Tiwaz ci consente di portare in terra il Regno dei Cieli, è una runa fortemente cristica, così come l’immagine di Re Artù ci offre una sorta di sacra rappresentazione medievale di un Gesù guerriero circondato dai suoi dodici discepoli, i cavalieri della tavola rotonda.
Tiwaz è una stella, la stella Polare che indica la rotta ai naviganti, è rappresentata da una freccia che punta diritta verso il cielo, è dunque il Cammino di Crescita Spirituale, la tensione verso quella luce lontana che non tradisce e non scompare mai.
Le verità dello Spirito sono già presenti in ogni uomo e devono solo essere riportate alla coscienza seguendo una guida, possono emergere grazie a un percorso interiore e ascetico, che porta come ultimo e più alto stadio, all’estasi, alla pura contemplazione del divino che si specchia nella propria anima, questa è la meta, questo significa Dagaz, l’ultima runa, la ventiquattresima dell’alfabeto druidico, la Realizzazione Suprema nello Spirito, l’illuminazione.
Il sogno della morte sconfitta da un immortalità conquistata con il proprio coraggio è alla base della concezione nordica del Valhalla, dimora degli uccisi, mitico paradiso destinato ai guerrieri morti gloriosamente in battaglia: le travi che sostengono l’immenso palazzo sono fatte con le lance acuminate dei più temerari guerrieri, il tetto è poi ricoperto di lucenti scudi dorati, gli arredi interni sono fatti con le vesti dei soldati che si sono battuti all’ultimo respiro sprezzanti del pericolo.
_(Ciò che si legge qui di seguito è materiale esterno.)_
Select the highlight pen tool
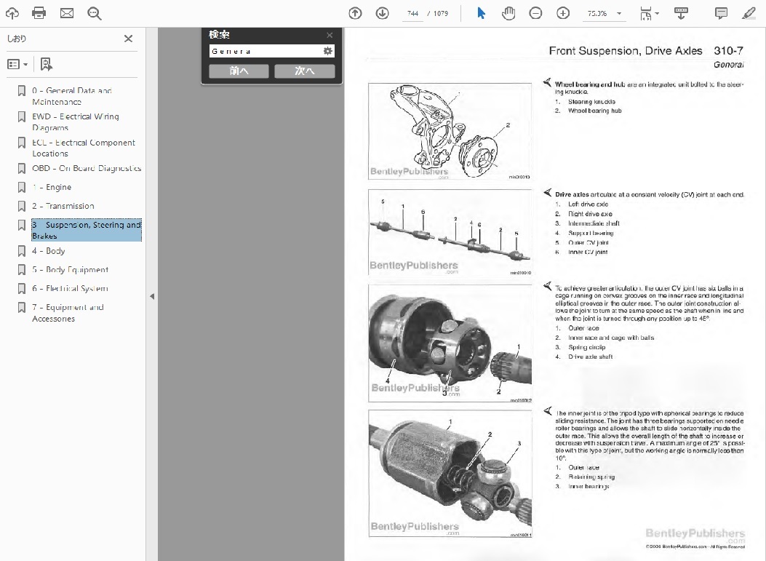This screenshot has height=561, width=766. 749,13
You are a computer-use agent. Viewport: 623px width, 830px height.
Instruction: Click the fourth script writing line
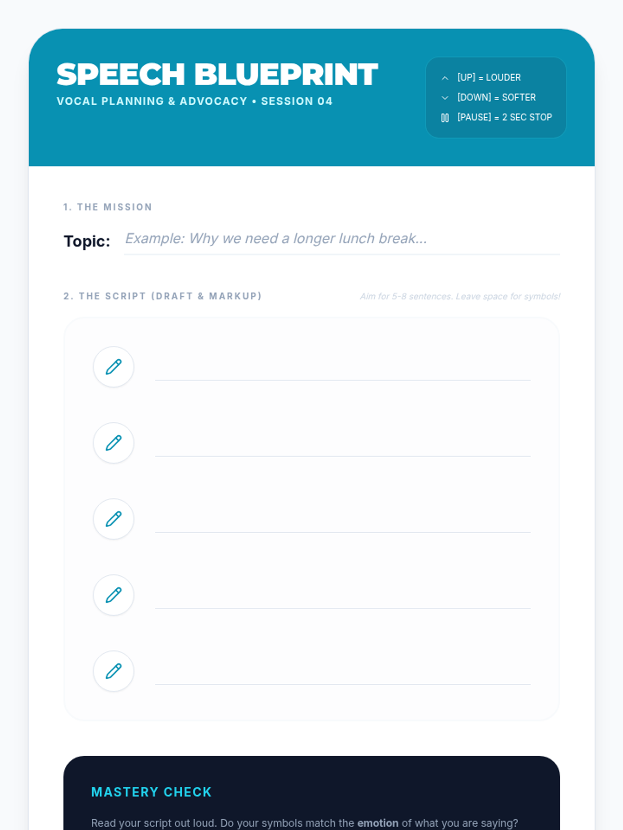pyautogui.click(x=343, y=595)
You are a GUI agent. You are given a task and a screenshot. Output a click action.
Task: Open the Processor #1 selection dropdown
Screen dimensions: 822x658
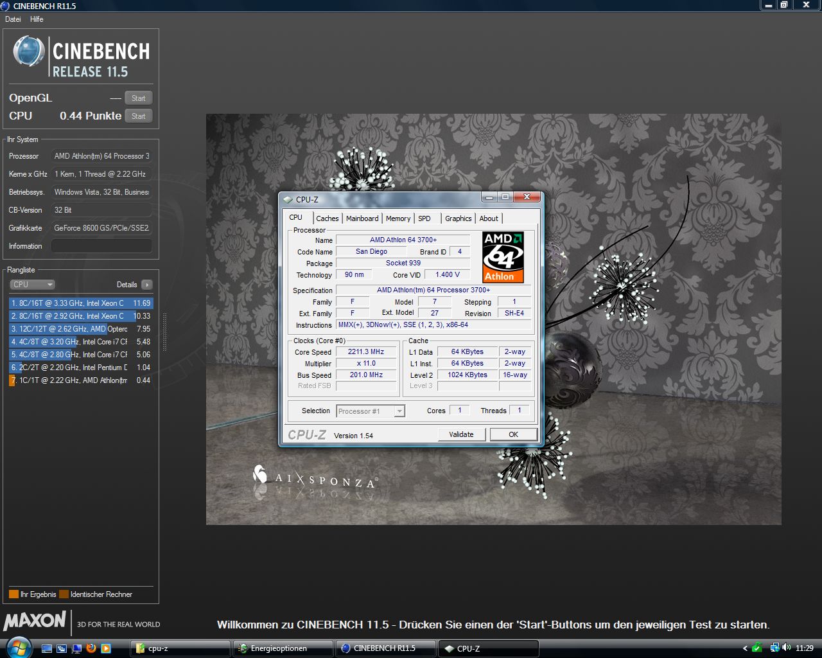[371, 411]
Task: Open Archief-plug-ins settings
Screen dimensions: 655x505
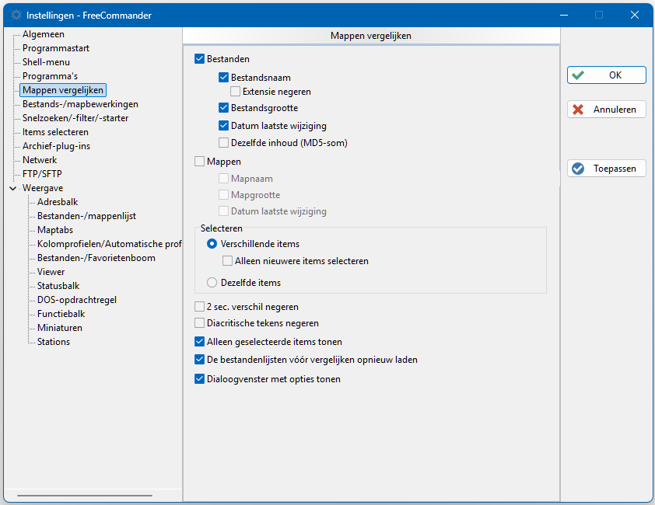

Solo i guerrieri più valorosi gli Einheriar, i campioni, possono oltrepassare una delle 540 porte del Valhalla, porte grandiose.
La porta principale è destinata ai guerrieri scelti da Odino stesso si trova a Occidente, è il Valgrind, un maestoso cancello chiuso ermeticamente da una formula magica; ma il Valhalla non è un posto di ozi e divertimenti, poiché i campioni si allenano per prepararsi alla suprema e ultima battaglia che avrà luogo alla fine dei tempi, quando insieme a Odino saranno chiamati a combattere contro gli oscuri abitanti di Muspellheim.
Runa BERKANA
Senso simbolico: La madre Terra, il pilastro cosmico nel suo volto femminile, i seni della terra, la matrice.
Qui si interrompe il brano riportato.